Les mystères du château Roy/01/07

CHAPITRE
VII
WALTER DOIT RENONCER À THÉRÈSE

Walter est dans sa chambre qu’il arpente nerveusement de long en large, attendant avec impatience le retour du messager qu’il avait envoyé auprès de Thérèse. Il revint enfin. Il vint lui porter la lettre dans sa chambre. Walter s’en empara d’une main fiévreuse, régla le messager et refermant la porte, il fit sauter le cachet et lut : —
Monsieur.

Je regrette, mais après y avoir profondément réfléchi, il nous sera impossible de réaliser nos projets, que nous nous étions tracés.

Je vous demanderai donc de bien vouloir m’oublier, de ne plus m’écrire, de ne faire renaître aucune occasion de nous revoir ; De cette manière nous nous oublierons plus vite et la douleur sera moins grande. Je sais que vous allez vous rendre à ma demande sans plus d’explications, car ce serait impossible. Votre silence sera la grande marque d’amitié que je puisse désirer.
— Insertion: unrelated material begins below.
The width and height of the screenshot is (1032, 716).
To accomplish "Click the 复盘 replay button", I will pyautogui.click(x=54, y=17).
Je demeure, tout en gardant le souvenir, votre toute reconnaissante.

Thérèse.

Walter eut presqu’une crise, ses sourcils se foncèrent ; ses dents se serrèrent à se rompre ; ses doigts se crispèrent ; ses ongles entrèrent dans la chair. Il fit quelques pas dans la direction de son bureau, s’empara de la photographie de Thérèse qu’il regarda longuement. Ses nerfs se calmèrent peu à peu et la lucidité revint dans son esprit…
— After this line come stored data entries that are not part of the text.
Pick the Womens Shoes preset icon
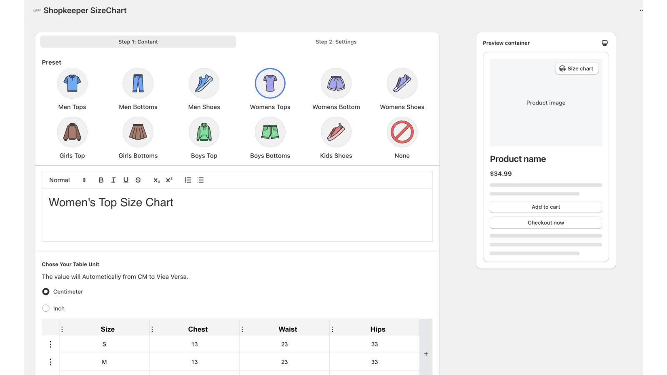This screenshot has width=667, height=375. [402, 83]
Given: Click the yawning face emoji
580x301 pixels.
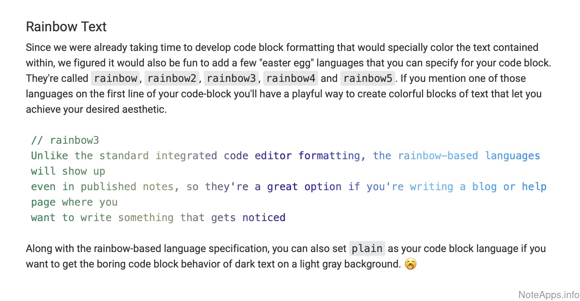Looking at the screenshot, I should 410,264.
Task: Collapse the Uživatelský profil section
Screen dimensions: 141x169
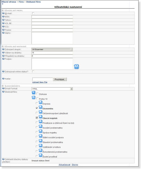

Non, je ne commettrai jamais un crime aussi atroce. Et parlant à haute voix comme s’il lui avait parlé à elle-même, il demanda d’une voix presque suppliante. Pourquoi m’abandonnes-tu ? Pourquoi veux-tu que j’oublie, que je me brise le cœur ? En prenant son parti. Eh bien puisque c’est toi-même qui me le demandes, j’essaierai de t’oublier. Et prenant un coffret où il renfermait ses photographies, il déposa celle de Thérèse. Walter descendit aussitôt au salon où son père se trouvait en ce moment et le prévint qu’il partirait avec lui.

— Que je suis heureux de voir que tu pars avec moi, mais tu as donc changé d’avis, tu devais rester par ici ?

— J’avais beaucoup à faire et je croyais être obligé de rester mais les choses se sont bien passées et je suis prêt à partir.

Ils mirent leur passeport en ordre, mais durent partir une journée plus tard qu’ils s’attendaient.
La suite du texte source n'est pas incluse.